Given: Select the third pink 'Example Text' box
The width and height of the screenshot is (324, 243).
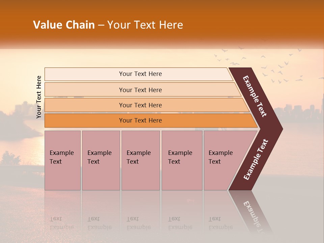Looking at the screenshot, I should click(141, 160).
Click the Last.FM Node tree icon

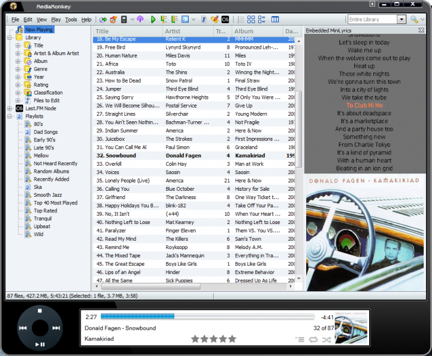[x=19, y=108]
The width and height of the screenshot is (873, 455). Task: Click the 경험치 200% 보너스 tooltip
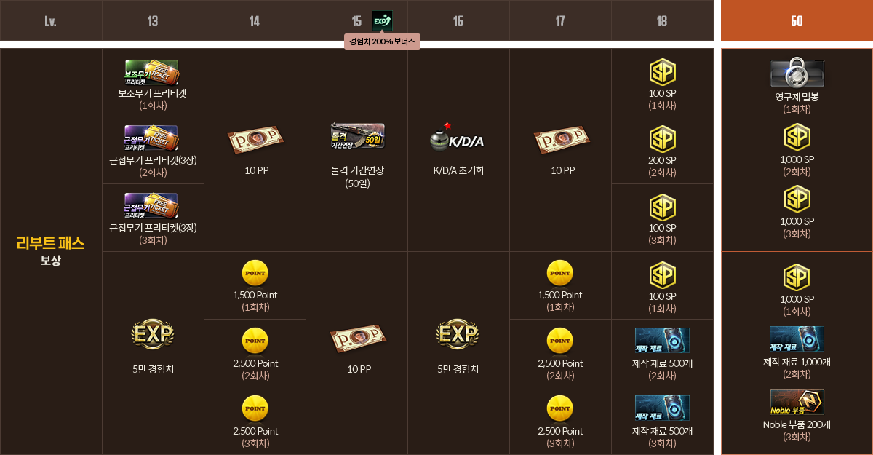tap(382, 41)
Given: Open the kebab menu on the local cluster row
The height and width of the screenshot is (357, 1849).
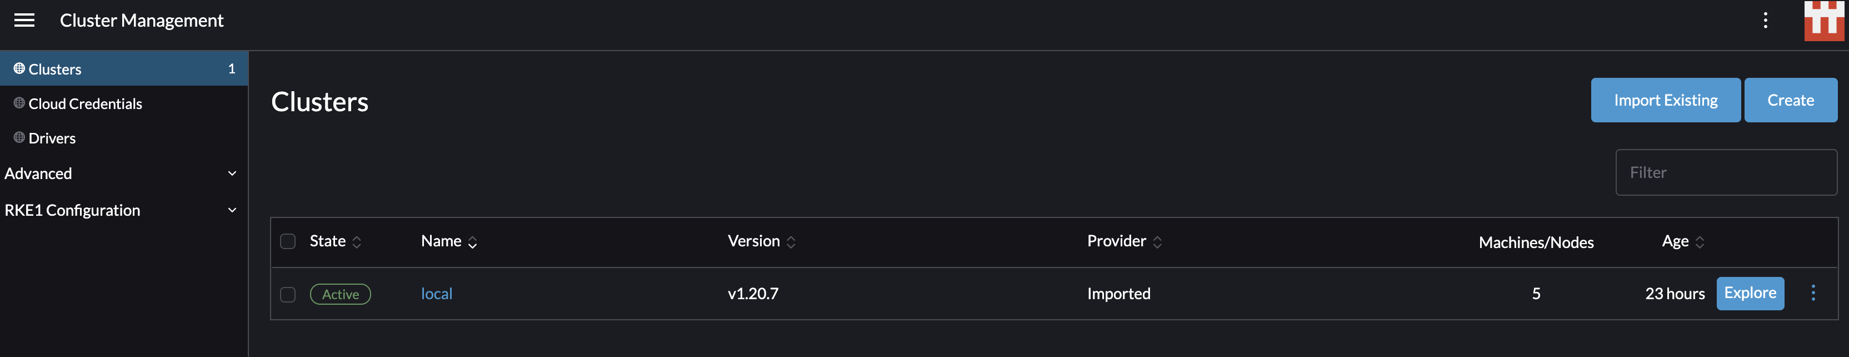Looking at the screenshot, I should click(1813, 293).
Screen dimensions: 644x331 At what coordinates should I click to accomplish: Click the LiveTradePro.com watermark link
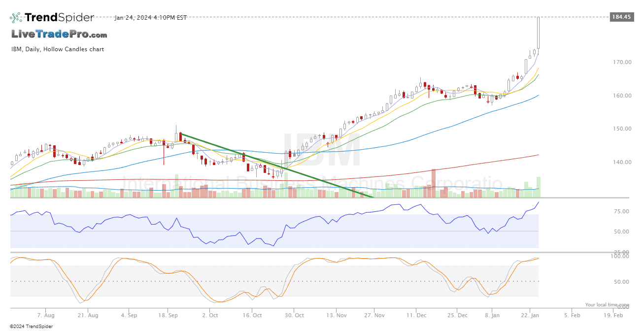[59, 34]
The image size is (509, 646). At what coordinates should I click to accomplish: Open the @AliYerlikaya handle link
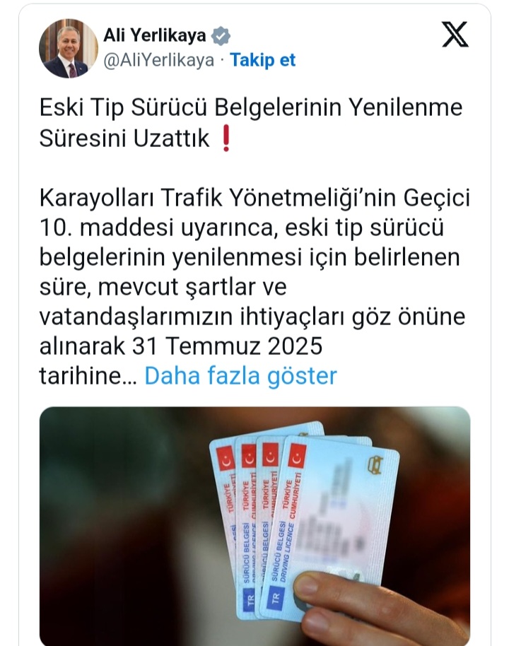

# AIM OF THE EXERCISE
Report the lines above that contain "Given".

# YOUR RESPONSE
Given: Select the third pink 'Example Text' box
Given: Open the kebab menu on the local cluster row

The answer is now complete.